Amid the uproar over the comments and actions by Uber executives, company spokeswoman Nairi Hourdajian wrote a blog post to clarify the company’s privacy policies, but it raised more questions. Hourdajian wrote, “Uber has a strict policy prohibiting all employees at every level from accessing a rider or driver’s data,” but went on to say, “The only exception to this policy is for a limited set of legitimate business purposes.” She listed examples of “legitimate business purposes,” but that raises the question of what else could be considered such by Uber. In another blog post, Uber said it has hired law firm Hogan Lovells to “conduct an in-depth review and assessment of our existing data privacy program and recommend any needed enhancements.”

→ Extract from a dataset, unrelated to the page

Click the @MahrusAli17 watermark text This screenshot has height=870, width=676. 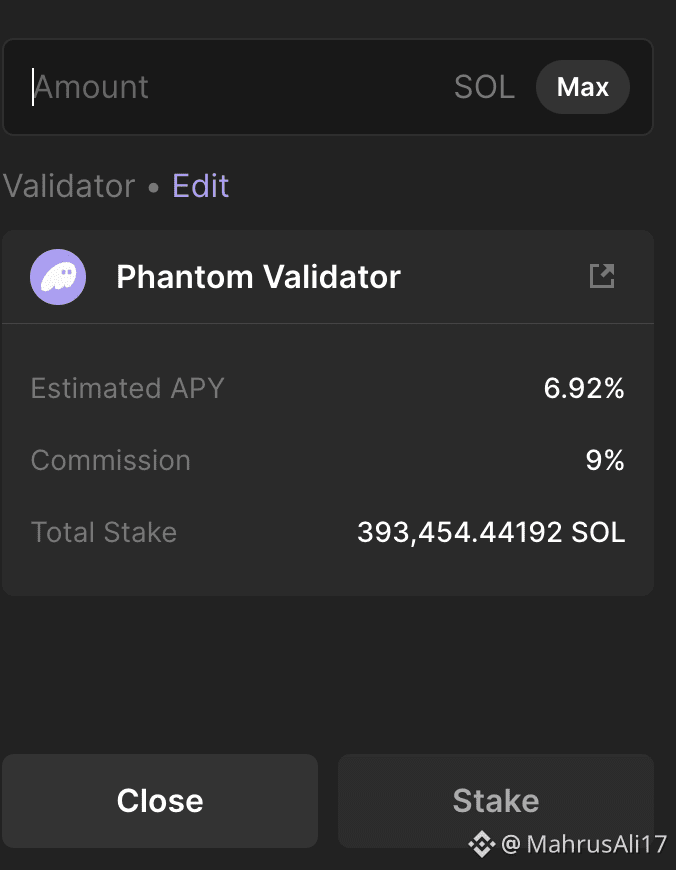576,845
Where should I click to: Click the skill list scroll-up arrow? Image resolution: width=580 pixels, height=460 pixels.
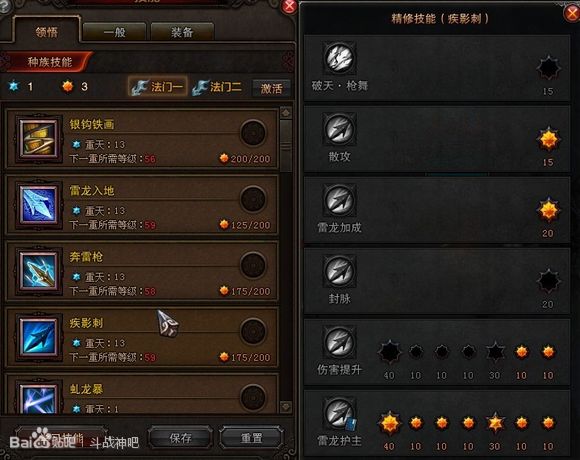click(x=286, y=112)
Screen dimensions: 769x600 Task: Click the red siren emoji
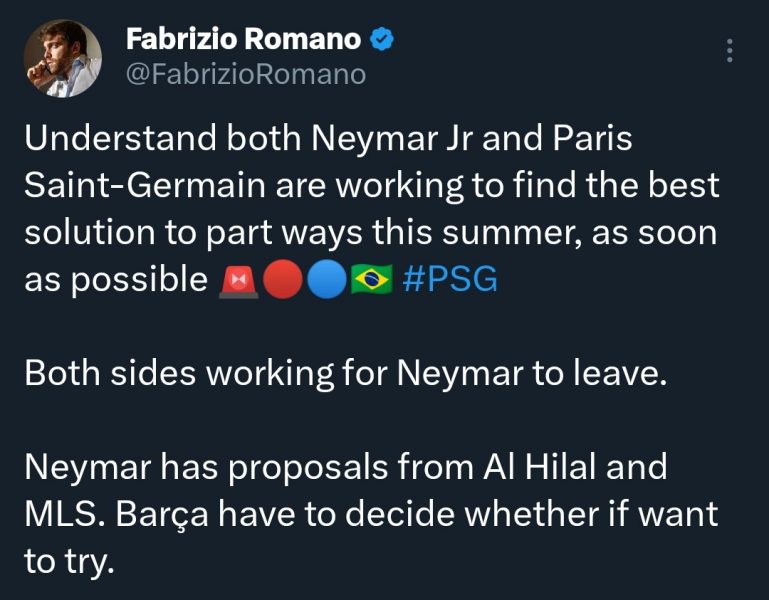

Sen. Al Franken (D-Minn.), chairman of the subcommittee on Privacy, Technology and the Law of the Senate Judiciary Committee wanted more information from Uber. He sent a letter (pdf) questioning Uber on its privacy policies, especially in regard to who can access customers’ travel logs. Franken wrote: “The reports [about Uber executives’ comments and actions] suggest a troubling disregard for customers’ privacy, including the need to protect their sensitive geolocation data. […] This raises serious concerns for me about the scope, transparency, and enforceability of Uber’s policies. Moreover, it is unclear what steps, if any, you have taken to ensure that your policies are adequately communicated to all employees, contractors, and affiliates, and to ensure that such policies are fully enforced.” He continued by asking for more specific information from Uber about its privacy and data-access policies.